Provided text:
------------------------------------------------

I wish more people understood this.
Do I use LLMs to write software for my personal use? Sure. I still try to build it in an “incremental” way the same way I would write software manually so I don’t get 10k SLOC written in a week, but at some point, even reviewing 100 LOC changes takes time, so I just take a cursory look at the diff, yolo-merge-and-run to test it. It’s not critical. This is fine. I’m just exploring the problem domain and solutions.
But would I go as far as sharing it, making a damn git repo and advertising it on Lemmy? Fuck no. This is unreliable, inscrutable slopware tailored for my own use. Anyone with a local LLM or a 20 euro claude/codex/z.ai subscription can do the same thing in a few minutes of work a day.
A single 10-line patch/contribution to a human-written project, with contributors who understand the code, or even a well-curated comment in a bug tracker that helps devs debug an issue or clearly, has more value for the community than 50 vibe-coded projects.
I didn’t find one that would work entirely authelssly and which would allow negative entries
Have you considered filing feature requests for these?

------------------------------------------------

Extracted entries:

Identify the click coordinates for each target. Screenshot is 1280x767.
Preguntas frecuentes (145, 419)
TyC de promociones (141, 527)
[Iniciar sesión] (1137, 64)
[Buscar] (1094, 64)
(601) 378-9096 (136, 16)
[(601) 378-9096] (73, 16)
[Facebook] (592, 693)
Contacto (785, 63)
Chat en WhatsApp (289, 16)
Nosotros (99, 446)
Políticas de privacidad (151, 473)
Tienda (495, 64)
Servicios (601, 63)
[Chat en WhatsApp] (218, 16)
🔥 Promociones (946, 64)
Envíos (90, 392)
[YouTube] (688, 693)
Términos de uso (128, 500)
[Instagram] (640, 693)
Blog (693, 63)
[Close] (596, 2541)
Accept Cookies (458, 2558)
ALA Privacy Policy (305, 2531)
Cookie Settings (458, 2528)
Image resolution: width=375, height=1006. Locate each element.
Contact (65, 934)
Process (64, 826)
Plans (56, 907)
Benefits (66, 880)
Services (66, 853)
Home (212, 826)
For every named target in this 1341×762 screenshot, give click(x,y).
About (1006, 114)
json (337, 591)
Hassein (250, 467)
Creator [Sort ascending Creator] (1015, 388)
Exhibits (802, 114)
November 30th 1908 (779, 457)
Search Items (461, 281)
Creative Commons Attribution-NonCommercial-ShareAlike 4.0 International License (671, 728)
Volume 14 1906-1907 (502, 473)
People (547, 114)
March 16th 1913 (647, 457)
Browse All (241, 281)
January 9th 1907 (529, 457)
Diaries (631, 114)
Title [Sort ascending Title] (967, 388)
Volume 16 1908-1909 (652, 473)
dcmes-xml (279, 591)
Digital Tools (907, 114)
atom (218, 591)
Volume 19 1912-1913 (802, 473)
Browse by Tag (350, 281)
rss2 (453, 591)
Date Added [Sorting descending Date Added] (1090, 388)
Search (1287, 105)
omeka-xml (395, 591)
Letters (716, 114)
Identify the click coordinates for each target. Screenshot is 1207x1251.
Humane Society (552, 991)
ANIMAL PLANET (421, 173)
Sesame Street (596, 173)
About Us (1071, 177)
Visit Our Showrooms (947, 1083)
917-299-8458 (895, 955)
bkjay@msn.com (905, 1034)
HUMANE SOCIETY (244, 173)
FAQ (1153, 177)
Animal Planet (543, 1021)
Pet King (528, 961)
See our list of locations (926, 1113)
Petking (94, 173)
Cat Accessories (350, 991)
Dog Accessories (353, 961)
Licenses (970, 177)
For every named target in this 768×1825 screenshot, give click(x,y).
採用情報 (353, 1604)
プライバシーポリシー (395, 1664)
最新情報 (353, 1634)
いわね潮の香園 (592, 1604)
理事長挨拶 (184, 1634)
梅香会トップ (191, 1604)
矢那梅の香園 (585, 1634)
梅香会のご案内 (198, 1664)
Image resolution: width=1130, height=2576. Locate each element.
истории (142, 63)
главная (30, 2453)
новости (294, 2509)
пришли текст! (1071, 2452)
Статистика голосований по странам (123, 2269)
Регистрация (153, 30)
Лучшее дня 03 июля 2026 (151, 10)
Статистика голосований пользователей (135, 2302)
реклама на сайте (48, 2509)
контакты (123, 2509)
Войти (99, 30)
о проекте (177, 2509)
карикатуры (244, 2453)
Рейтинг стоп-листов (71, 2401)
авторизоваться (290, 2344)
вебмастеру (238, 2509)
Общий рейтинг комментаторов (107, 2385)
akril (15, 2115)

------------------------------------------------

Copy the passage about LLM-written software, beginning at the words "But would I" and stopping after "50 vibe-coded projects.", but put "Mastodon" wherever "Lemmy" appears. The lines have no connection to the passage about LLM-written software.

Answer area:
But would I go as far as sharing it, making a damn git repo and advertising it on Mastodon? Fuck no. This is unreliable, inscrutable slopware tailored for my own use. Anyone with a local LLM or a 20 euro claude/codex/z.ai subscription can do the same thing in a few minutes of work a day.
A single 10-line patch/contribution to a human-written project, with contributors who understand the code, or even a well-curated comment in a bug tracker that helps devs debug an issue or clearly, has more value for the community than 50 vibe-coded projects.